100 Huntley Street segment on human rights commissions
Here's an interesting segment that aired on the Christian TV show 100 Huntley Street. In addition to my own case, it also highlights Fr. Alphonse de Valk of Catholic Insight magazine, who was bullied for years by the Canadian Human Rights Commission, before they finally dumped him on the side of the road with a $20,000 legal bill. (The most grotesque detail of his case was that his investigator was Sandy Kozak, an unethical ex-cop drummed out of a police force for corruption. You can read my scoop on Kozak's unethical past here. Incredibly the CHRC put that corrupt ex-cop on the case of investigating the grandfatherly Fr. de Valk. Jennifer Lynch should be fired for that in itself.)

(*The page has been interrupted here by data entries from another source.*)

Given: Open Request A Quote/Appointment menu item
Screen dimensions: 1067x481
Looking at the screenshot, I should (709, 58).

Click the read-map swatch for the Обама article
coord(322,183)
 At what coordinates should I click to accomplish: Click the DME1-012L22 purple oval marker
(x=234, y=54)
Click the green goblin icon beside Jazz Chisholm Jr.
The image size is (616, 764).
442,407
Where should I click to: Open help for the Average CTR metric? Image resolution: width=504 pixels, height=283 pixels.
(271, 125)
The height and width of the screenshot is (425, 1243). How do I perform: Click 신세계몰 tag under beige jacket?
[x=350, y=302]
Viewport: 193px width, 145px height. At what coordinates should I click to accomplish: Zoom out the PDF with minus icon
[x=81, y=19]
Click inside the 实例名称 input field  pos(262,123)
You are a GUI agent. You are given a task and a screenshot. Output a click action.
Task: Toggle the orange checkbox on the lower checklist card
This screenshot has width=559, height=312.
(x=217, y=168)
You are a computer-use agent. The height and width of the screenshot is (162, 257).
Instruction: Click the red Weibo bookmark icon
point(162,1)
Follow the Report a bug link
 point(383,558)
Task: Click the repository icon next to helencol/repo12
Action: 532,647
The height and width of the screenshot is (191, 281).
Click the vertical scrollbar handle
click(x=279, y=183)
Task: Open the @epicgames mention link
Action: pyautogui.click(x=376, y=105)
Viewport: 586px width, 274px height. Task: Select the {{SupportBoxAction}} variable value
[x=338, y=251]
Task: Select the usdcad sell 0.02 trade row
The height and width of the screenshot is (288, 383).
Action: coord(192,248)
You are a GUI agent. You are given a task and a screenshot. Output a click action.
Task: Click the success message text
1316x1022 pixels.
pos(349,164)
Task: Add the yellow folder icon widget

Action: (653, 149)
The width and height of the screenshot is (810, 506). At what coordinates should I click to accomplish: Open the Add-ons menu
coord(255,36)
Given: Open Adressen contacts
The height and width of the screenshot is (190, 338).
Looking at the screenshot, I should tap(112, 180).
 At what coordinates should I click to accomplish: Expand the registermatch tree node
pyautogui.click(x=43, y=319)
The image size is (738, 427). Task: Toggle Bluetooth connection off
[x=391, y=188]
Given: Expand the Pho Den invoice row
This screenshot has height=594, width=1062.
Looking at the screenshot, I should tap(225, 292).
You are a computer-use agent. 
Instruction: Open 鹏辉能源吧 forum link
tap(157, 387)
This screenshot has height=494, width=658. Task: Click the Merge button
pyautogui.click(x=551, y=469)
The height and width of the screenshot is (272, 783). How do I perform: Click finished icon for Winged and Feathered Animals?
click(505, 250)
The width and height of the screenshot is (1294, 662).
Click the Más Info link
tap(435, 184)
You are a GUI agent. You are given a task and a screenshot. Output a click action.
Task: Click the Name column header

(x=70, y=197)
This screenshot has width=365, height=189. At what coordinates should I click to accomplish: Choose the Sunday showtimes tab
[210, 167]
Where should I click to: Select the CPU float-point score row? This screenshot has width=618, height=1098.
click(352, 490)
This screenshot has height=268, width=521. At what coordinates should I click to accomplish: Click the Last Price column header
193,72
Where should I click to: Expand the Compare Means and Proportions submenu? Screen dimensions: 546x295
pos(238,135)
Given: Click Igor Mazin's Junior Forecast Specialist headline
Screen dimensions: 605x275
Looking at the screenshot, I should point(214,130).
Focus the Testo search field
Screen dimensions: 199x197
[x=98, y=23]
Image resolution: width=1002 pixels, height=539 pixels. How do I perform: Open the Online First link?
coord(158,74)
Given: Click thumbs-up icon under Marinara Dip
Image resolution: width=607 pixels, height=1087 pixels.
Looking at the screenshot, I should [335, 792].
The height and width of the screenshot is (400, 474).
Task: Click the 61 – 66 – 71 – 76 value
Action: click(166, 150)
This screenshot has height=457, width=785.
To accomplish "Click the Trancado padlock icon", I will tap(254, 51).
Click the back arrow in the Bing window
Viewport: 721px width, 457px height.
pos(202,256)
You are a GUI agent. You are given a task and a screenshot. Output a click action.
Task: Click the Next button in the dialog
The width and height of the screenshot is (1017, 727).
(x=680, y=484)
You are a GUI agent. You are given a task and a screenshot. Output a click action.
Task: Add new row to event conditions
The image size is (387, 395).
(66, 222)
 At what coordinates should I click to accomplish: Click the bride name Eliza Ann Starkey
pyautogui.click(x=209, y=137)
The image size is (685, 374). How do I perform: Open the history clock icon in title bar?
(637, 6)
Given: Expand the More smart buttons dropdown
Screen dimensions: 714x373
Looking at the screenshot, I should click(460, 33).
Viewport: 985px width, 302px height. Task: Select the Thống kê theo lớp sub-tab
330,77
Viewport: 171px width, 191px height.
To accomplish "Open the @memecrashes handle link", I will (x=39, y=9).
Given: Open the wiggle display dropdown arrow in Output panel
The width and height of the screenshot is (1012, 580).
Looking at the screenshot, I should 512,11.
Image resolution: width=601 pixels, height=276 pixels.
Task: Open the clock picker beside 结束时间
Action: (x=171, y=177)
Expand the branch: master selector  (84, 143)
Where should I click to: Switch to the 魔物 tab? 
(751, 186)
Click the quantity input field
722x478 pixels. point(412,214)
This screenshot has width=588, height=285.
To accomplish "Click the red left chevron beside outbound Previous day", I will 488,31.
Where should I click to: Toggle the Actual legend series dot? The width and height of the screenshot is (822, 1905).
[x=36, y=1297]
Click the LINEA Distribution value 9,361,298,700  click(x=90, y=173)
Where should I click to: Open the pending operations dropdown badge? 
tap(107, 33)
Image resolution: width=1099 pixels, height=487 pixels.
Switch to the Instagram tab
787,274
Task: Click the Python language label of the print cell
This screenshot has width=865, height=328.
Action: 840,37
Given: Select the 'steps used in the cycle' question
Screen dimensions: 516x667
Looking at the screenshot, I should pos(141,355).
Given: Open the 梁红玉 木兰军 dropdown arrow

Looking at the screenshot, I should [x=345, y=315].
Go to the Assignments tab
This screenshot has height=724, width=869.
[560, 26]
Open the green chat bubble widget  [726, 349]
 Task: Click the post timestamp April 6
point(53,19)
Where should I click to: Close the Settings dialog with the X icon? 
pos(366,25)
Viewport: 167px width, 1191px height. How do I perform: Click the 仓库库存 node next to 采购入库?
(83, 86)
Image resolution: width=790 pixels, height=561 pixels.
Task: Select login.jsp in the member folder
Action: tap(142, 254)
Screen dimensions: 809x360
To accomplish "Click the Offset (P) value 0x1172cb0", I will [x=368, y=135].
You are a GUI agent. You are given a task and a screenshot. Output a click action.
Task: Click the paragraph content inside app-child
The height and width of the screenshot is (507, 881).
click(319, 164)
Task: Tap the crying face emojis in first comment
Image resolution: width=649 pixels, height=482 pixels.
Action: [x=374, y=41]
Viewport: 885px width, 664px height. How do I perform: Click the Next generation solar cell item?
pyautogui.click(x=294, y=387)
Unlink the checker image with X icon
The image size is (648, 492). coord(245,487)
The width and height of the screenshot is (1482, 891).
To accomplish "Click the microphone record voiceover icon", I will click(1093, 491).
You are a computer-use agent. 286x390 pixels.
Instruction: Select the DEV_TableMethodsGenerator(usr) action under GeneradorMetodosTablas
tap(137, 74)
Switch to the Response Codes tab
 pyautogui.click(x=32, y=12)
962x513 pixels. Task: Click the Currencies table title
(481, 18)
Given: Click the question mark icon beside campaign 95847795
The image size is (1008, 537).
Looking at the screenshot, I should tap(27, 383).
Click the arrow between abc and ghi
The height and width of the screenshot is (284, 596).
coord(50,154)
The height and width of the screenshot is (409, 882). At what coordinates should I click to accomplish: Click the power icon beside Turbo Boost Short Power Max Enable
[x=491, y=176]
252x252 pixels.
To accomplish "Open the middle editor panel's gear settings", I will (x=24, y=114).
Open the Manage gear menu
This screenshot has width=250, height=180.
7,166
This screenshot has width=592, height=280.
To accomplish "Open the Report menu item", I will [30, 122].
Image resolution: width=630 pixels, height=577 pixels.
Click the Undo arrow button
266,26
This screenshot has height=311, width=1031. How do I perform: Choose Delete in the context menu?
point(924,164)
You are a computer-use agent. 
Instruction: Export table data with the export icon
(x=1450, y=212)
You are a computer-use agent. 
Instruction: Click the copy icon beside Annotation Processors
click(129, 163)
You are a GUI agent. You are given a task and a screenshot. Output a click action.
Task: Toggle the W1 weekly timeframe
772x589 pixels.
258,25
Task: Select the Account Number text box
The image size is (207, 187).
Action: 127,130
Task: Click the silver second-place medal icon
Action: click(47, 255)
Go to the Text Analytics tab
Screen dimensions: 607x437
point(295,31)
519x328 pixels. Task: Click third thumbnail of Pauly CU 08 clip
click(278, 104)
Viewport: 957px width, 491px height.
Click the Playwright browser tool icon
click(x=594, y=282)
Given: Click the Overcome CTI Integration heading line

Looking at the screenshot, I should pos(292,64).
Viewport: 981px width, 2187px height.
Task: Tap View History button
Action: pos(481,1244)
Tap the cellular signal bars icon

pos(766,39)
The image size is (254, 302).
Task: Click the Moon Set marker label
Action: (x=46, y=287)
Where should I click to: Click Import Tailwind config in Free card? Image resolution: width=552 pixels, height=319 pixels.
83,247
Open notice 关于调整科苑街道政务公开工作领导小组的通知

I thought the final few minutes, that showed a Christian, pro-life lawyer talking about his own use of a human rights commission, was depressing. By using the same system that is being systematically used by the state as a wrecking ball against Christians, that lawyer is legitimizing the system, and imbuing it with moral authority that it does not have nor deserve. Based on the facts in the TV clip, he clearly had other remedies -- such as suing in a real court, under contract law.
My final observation would be the folly of Barbara Hall, the chief commissar of Ontario's HRC. She says there is no hierarchy of rights, and thus she feels free to subordinate freedom of speech to other counterfeit "rights", like the right not to be offended.
But of course, that's not accurate. We do have a hierarchy of rights. It says so in our Charter of Rights and Freedoms. Some rights are so important, they are given the name "fundamental freedoms" and are given their own, special section in the Charter, to set them apart from the rest. That includes freedom of speech, for example.
The bizarre psychobabble by Hall and her federal counterpart, Jennifer Lynch, about a "matrix" of rights, is pure, made-up gobbledegook, an attempt to justify their illegal censorship.